Una stele neolitica scoperta nella mitica valle di Gremanu, in prossimità di Fonni in Sardegna, custodisce inciso sulla pietra un antico messaggio affidato al tempo da un antico popolo.
La comprensione del messaggio potrebbe spalancare nuove letture di un’antica civiltà ancora tutta da comprendere.
Il ritrovamento è avvenuto nel sito archeologico forse tra i più interessanti della Sardegna: il complesso di Gremanu o Madau.
Questo complesso nuragico, esteso per oltre sette ettari, si articola, a monte, in una serie di fonti e pozzi per la captazione e la raccolta delle acque e, a valle, in una serie di templi con abitato. Vicino sorge anche una necropoli, sempre nuragica, con 4 tombe di giganti.
E proprio tra le tombe megalitiche a forma di toro e di nave, a pochi chilometri da Corr’e Boi, luogo emblema che rimanda con il suo toponimo al culto ancestrale del dio toro, ecco che esattamente dalla tomba nr. 1 arriva a noi dal mondo prenuragico una stele istoriata forse, l’anello di congiunzione tra gli antichi sardi e il mare.

● ● ● ● ● ● ●

Esercizio assegnato A: Ricopia le righe dell'elenco dalla riga che contiene "Task: Focus the Security Group name field" fino alla riga che contiene "tap(98, 341)", entrambe comprese.
Il brano e l'elenco non hanno alcun legame tra loro.

Estratti dell'elenco:

● ● ● ● ● ● ●

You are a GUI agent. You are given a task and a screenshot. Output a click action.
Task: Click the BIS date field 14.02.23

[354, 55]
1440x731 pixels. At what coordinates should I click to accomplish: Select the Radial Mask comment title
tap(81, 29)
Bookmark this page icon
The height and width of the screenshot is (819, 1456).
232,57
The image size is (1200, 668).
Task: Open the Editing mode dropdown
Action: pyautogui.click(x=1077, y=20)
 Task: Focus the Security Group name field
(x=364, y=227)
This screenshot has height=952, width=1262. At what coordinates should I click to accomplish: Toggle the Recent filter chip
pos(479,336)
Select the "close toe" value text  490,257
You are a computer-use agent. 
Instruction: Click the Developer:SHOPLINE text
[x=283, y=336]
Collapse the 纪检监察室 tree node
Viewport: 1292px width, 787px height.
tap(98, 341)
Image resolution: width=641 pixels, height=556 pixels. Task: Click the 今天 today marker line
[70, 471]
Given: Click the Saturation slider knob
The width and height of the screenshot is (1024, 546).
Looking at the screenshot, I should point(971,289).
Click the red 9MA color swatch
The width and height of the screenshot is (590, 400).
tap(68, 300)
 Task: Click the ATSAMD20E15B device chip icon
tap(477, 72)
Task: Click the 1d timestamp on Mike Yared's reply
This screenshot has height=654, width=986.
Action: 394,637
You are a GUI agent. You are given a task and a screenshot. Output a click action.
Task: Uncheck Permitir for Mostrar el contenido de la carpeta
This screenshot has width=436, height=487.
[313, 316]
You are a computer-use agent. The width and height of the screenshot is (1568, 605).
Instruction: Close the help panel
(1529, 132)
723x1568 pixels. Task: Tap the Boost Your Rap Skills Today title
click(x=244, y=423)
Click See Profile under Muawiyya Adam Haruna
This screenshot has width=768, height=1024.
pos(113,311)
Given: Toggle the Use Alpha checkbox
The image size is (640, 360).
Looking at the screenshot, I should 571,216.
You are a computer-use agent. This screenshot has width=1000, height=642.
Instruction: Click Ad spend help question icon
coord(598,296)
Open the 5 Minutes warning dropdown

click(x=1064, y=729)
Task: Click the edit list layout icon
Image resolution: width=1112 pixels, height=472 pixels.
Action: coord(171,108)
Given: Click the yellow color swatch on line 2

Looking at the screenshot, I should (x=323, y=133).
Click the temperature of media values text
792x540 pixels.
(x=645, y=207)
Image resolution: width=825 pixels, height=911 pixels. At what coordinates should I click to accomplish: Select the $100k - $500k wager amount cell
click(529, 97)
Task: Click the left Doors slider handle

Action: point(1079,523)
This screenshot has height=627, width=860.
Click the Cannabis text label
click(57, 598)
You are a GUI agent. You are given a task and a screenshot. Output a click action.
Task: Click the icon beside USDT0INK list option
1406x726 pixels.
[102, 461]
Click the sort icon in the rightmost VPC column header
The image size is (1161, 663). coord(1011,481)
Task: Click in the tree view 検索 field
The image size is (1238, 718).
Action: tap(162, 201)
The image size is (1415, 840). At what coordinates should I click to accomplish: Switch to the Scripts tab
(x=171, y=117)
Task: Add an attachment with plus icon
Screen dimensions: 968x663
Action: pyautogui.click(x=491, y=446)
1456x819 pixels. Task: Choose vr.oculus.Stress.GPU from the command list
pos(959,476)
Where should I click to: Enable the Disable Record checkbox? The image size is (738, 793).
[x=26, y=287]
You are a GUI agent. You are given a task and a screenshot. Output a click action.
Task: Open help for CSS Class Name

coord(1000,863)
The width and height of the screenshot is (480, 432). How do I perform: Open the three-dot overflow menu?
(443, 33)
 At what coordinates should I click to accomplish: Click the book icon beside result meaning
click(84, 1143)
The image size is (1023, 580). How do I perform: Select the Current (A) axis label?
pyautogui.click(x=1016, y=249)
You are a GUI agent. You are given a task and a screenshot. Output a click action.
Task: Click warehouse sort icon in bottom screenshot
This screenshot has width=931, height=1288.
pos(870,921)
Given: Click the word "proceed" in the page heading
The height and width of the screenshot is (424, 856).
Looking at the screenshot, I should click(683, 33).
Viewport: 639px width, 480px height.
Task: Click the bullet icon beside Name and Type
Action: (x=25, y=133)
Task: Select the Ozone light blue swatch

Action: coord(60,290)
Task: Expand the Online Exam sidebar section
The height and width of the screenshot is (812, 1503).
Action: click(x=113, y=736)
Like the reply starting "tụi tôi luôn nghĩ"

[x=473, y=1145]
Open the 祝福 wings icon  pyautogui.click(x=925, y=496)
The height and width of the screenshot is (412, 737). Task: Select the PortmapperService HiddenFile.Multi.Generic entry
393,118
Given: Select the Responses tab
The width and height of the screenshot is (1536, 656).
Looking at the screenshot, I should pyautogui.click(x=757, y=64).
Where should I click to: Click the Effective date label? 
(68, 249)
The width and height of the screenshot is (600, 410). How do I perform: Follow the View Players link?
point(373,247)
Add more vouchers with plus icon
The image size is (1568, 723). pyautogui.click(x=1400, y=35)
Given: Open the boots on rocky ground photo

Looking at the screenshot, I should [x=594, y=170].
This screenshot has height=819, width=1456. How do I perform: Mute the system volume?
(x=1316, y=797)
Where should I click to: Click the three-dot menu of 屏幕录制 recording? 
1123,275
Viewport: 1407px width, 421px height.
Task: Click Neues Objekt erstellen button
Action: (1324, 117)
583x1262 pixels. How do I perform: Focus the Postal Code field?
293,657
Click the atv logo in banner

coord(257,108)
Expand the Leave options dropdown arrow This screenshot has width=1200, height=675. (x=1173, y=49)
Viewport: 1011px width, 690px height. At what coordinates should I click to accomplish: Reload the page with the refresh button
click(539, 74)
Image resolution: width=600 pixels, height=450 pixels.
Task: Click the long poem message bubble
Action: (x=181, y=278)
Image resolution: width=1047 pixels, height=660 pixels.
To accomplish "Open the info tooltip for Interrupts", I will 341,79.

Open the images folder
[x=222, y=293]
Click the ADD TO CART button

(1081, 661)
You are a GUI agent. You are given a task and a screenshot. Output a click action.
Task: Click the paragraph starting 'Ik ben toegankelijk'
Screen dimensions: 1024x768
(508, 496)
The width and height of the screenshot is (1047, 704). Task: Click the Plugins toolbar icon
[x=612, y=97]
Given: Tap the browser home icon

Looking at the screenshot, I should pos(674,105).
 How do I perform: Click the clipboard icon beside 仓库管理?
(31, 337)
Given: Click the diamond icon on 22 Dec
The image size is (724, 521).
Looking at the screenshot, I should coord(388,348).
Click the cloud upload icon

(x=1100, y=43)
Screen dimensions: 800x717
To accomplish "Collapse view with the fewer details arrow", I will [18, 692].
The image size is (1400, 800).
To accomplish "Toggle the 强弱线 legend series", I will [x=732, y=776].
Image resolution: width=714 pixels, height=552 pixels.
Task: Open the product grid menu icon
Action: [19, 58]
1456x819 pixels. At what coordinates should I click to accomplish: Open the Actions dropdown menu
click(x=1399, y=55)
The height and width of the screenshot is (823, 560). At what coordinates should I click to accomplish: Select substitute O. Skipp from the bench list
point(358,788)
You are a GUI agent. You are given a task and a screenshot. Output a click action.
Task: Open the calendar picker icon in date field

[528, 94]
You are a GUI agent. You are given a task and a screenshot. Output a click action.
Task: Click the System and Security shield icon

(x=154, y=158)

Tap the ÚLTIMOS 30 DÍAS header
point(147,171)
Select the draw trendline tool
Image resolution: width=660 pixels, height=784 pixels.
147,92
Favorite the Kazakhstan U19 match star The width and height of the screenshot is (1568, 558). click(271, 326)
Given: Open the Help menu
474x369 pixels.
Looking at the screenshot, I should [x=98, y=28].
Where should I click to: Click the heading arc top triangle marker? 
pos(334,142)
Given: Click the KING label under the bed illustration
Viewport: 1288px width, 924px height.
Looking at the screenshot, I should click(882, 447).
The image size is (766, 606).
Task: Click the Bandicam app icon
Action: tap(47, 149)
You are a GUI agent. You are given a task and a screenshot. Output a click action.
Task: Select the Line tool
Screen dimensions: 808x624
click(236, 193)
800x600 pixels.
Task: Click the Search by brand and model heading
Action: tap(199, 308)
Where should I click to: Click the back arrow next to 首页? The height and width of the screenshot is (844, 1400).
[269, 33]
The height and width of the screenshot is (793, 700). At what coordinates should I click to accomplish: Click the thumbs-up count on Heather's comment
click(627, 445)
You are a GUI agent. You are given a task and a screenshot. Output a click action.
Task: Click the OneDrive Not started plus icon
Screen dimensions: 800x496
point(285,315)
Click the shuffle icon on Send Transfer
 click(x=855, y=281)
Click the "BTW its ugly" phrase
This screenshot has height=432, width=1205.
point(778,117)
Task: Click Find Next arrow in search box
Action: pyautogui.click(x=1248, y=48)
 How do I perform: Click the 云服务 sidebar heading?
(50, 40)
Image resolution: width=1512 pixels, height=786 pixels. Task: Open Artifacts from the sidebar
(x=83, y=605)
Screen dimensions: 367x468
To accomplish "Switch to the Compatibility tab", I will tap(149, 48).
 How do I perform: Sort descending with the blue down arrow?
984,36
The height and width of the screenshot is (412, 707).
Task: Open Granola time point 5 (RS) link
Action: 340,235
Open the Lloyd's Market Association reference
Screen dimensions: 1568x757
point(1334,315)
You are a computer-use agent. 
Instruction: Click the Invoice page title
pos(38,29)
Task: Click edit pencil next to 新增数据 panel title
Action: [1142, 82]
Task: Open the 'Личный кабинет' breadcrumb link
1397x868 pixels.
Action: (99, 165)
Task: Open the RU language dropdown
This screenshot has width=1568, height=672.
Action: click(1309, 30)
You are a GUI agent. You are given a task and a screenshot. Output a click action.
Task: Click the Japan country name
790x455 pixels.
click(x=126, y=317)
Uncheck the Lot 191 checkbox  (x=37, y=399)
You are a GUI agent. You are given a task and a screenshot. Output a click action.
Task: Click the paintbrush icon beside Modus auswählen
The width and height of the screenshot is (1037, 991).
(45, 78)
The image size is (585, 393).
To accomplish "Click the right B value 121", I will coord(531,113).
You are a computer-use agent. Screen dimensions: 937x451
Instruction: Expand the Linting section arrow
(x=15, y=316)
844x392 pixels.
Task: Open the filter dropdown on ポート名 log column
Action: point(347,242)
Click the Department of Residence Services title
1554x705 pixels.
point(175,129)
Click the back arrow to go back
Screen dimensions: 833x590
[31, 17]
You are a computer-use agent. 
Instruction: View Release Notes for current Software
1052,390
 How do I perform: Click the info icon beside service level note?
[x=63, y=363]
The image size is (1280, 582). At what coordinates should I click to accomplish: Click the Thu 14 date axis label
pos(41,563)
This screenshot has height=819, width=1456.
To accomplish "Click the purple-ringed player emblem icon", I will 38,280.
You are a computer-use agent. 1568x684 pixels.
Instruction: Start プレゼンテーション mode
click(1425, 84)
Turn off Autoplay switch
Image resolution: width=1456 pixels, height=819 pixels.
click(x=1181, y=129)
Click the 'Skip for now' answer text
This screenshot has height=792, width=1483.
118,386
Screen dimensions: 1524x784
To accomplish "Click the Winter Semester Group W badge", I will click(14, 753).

● ● ● ● ● ● ●

Esercizio assegnato B:
Stabilisci se ciascuna affermazione concorda con il brano sulla stele di Gremanu: rispondi sì o no e cita testualmente le parole del brano che lo decidono.
(i) Il complesso di Gremanu si estende per oltre sette ettari.
(ii) La necropoli vicina al complesso conta sei tombe di giganti.
(iii) La stele istoriata proviene dalla tomba nr. 1.

Soluzione del compito A:
 Task: Focus the Security Group name field
(x=364, y=227)
This screenshot has height=952, width=1262. At what coordinates should I click to accomplish: Toggle the Recent filter chip
pos(479,336)
Select the "close toe" value text  490,257
You are a computer-use agent. 
Instruction: Click the Developer:SHOPLINE text
[x=283, y=336]
Collapse the 纪检监察室 tree node
Viewport: 1292px width, 787px height.
tap(98, 341)

Soluzione del compito B:
(i) Sì: "esteso per oltre sette ettari".
(ii) No: "con 4 tombe di giganti".
(iii) Sì: "esattamente dalla tomba nr. 1 arriva a noi dal mondo prenuragico una stele istoriata".